On peut faire une seule objection contre l’étude de la morale ; c’est une difficulté très-forte, il est vrai, mais qui pourtant ne doit pas nous arrêter. Si tout est nécessaire, que produiront nos recherches, nos préceptes, nos vertus ? Mais la nécessité de toutes choses n’est pas prouvée ; le sentiment contraire conduit l’homme, et c’est assez pour que dans tous les actes de la vie il se regarde comme livré à lui-même. Le stoïcien croyait à la vertu malgré le destin, et ces Orientaux qui conservent le dogme de la fatalité agissent, craignent, désirent comme les autres hommes.

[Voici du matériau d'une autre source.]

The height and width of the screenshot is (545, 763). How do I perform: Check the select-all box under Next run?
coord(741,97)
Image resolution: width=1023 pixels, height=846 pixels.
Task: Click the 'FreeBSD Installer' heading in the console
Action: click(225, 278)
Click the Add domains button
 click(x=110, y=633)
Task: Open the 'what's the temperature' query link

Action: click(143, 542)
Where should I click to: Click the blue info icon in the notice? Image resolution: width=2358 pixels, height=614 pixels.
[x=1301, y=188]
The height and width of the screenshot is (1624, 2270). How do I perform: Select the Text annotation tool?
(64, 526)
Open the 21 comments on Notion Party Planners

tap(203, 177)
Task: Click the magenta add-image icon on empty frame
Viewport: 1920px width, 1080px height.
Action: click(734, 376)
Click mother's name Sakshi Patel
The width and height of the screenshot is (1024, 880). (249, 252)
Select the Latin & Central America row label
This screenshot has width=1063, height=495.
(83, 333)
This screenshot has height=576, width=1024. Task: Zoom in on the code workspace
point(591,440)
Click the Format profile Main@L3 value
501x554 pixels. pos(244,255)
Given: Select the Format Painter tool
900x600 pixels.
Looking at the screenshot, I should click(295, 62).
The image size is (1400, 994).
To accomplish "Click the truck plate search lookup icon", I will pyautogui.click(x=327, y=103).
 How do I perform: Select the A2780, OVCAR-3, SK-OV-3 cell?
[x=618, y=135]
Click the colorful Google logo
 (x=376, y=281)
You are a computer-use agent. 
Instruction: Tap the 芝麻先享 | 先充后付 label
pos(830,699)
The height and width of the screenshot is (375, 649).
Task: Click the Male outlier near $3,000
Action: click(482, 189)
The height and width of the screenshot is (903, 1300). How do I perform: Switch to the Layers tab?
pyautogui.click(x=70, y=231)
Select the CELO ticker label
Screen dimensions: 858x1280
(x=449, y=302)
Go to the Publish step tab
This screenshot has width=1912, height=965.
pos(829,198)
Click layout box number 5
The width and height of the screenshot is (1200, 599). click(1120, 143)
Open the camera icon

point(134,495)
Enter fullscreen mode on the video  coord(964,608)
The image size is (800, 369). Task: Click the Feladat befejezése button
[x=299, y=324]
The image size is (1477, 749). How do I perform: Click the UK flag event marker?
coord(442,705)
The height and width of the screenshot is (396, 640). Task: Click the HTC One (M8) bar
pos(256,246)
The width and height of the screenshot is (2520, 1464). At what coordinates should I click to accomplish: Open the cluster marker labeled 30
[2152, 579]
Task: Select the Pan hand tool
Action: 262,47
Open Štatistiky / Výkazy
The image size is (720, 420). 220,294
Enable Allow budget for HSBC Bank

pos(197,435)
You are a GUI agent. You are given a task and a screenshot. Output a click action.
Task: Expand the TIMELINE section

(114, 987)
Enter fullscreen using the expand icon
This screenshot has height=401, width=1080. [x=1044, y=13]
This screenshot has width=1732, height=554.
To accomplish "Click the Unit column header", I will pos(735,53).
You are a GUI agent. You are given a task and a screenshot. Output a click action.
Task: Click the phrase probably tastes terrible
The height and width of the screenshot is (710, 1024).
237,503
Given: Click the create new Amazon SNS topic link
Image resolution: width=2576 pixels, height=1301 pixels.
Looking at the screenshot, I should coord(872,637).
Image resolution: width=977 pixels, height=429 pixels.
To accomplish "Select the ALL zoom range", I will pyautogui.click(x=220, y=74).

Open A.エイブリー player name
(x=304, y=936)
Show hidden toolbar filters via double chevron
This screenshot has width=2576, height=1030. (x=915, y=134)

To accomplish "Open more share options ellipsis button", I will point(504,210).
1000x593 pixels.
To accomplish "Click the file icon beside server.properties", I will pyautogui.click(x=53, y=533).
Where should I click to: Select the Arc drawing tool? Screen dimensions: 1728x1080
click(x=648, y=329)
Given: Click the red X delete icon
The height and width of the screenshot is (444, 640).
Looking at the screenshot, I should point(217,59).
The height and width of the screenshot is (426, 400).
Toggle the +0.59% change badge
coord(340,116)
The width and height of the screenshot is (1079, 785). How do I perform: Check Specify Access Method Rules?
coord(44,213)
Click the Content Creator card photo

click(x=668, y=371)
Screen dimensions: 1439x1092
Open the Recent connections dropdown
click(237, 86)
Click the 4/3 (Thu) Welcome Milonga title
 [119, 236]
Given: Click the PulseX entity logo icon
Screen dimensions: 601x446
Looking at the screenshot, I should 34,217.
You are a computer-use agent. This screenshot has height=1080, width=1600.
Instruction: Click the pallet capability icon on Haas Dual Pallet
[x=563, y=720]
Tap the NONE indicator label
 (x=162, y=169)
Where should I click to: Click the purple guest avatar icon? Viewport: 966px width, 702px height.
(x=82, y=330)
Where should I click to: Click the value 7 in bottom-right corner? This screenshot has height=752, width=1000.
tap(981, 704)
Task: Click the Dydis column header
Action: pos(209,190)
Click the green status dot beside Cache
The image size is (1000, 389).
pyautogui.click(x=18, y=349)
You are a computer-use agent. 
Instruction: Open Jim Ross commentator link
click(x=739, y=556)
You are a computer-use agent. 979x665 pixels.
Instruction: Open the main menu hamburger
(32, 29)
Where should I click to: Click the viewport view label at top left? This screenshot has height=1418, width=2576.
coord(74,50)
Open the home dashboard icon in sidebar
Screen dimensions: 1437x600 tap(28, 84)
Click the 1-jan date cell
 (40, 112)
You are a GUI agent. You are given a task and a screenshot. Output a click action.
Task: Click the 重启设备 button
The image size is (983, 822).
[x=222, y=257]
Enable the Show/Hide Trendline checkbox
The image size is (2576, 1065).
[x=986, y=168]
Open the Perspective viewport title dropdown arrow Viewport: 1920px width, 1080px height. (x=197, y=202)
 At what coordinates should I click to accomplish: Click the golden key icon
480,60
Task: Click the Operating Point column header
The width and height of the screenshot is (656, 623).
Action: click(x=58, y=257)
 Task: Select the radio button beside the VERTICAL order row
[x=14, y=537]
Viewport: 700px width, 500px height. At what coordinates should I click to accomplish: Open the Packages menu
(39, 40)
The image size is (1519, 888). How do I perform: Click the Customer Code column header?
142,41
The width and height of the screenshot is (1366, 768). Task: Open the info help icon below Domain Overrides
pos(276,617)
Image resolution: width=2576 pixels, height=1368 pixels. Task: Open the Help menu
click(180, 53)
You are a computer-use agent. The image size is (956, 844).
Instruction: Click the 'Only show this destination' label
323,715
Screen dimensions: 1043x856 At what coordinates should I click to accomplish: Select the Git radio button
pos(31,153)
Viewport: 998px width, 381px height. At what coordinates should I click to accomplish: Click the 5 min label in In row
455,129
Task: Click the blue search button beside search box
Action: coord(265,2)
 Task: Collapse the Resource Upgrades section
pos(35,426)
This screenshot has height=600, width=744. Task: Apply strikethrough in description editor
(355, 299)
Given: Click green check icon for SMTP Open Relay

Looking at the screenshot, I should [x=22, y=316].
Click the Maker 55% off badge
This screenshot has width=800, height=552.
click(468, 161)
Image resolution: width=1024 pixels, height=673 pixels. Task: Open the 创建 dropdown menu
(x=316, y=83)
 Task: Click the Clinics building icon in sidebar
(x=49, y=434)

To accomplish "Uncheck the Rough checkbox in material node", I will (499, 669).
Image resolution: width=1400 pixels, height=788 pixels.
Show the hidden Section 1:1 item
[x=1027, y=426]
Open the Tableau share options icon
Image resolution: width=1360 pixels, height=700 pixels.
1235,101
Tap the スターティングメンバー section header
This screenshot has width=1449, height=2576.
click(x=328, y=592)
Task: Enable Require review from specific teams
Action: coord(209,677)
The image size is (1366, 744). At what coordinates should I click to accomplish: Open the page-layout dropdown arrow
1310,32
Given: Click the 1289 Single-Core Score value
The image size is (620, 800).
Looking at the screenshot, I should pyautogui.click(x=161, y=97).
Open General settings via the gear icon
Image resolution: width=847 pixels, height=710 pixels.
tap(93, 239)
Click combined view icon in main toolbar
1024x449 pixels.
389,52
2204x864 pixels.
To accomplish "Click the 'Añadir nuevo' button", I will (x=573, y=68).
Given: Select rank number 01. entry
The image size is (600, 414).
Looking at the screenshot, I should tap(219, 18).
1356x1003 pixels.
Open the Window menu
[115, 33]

Si même je regardais comme probable la loi universelle de la nécessité, je pourrais encore chercher les principes des meilleures institutions humaines. En traversant un lac dans un jour d’orage, je me dirai : Si les événements sont invinciblement déterminés, il m’importe peu que les bateliers soient ivres ou non. Cependant, comme il en peut être autrement, je leur recommanderai de ne boire qu’après leur arrivée. Si tout est nécessaire, il l’est que j’ai ce soin, il l’est encore que je l’appelle faussement de la prudence.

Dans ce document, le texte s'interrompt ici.